Mornings pull me back into bright sky and sweat. Overhead, gulls swirl and float, diving at sand fleas. The beach is not crowded this early in the day, this late in the year. A few old people sweep the sand with metal detectors. Spandex surfers test the waves. I smoke, pull on my shoes, roll up the bag and stash it, turn on my tape and hum along. I appreciate the sound of my voice.

I eat dinner at the Paul Revere. In the waiting area, a young couple take pictures of each other locked head and hands in the wooden stocks. I sit and order tea, then make slow movements around the salad bar, reaching under the plastic guard for cherry tomatoes, chicken wings, captain's wafers. For ten minutes I stuff my mouth, then leave without paying. Dishonesty. Stealing. Not things I would want to teach my boy.

After dinner I end up at the Dutch Bar, spending what I've found that day on the beach, pocket change left on blankets. I lean next to some wiry kid, nineteen or twenty. He reminds me of the boys I used to instruct in my Industrial Welding course at Lincoln Technical College, slouched kids with long hair, black T-shirts. He starts talking about motocross racing and brands of beer. I look up and see that is what is on the TV, dirt bikes and beer ads. There is no sound, just the cycles spewing mud. He talks almost without stopping, a long stretch of words then his smile popping up regular as road signs. His teeth are the size of baby teeth, wet and sharp, like they belong to some fast little animal. He tells me his name is Tesh, and lets me win two racks of eight-ball.

I go to the bar to order more beer from the girl in the flannel shirt, and look up to see the motorcycles. Instead there is News 11, a blond woman mouthing words. The screen fills with blurry photos of men's faces, and the caption reads, “Wanted for Delinquent Child Support.” I wonder if Shelly has thought about giving them my picture, then realize she has probably destroyed them all. I kept one picture of the three of us, smiling in front of a Christmas tree. The camera cut off the tops of our heads.

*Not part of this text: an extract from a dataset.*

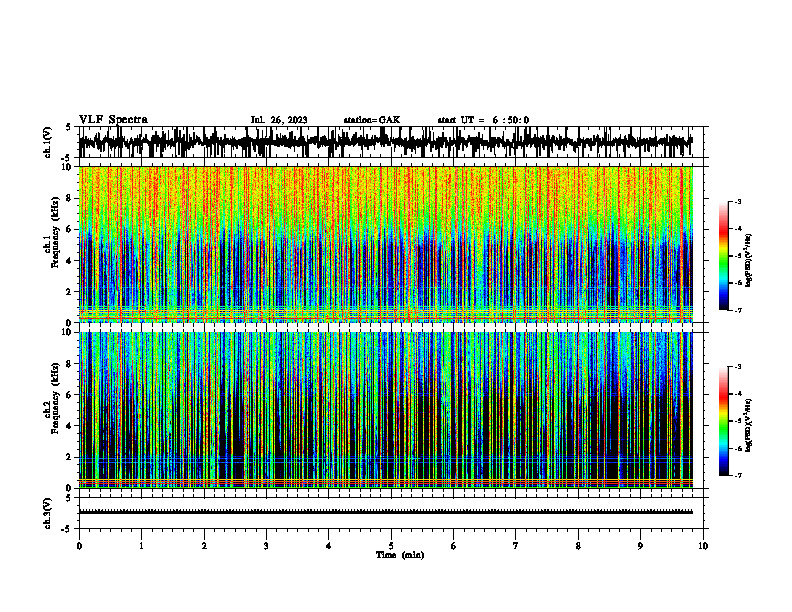Screen dimensions: 792x612
Task: Click the -7 label on ch.2 colorbar
Action: coord(738,476)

The picture marked my place in the book.

“Can we watch something else?” I ask the girl.

She looks up. “Squeezing the bastards,” she says.

For a while I carried the book in the toe of the sleeping bag, but one night I slept out drunk, looking at the pictures, and the next morning it was gone. I'd slept down the beach, away from the boardwalk, and woke up in the dark with the tide inching into my lap. The book was not there. Around me were the tracks in the sand, where somehow the scrapers had missed me. I'd slept through the grind of their engines, their prongs raking the sand.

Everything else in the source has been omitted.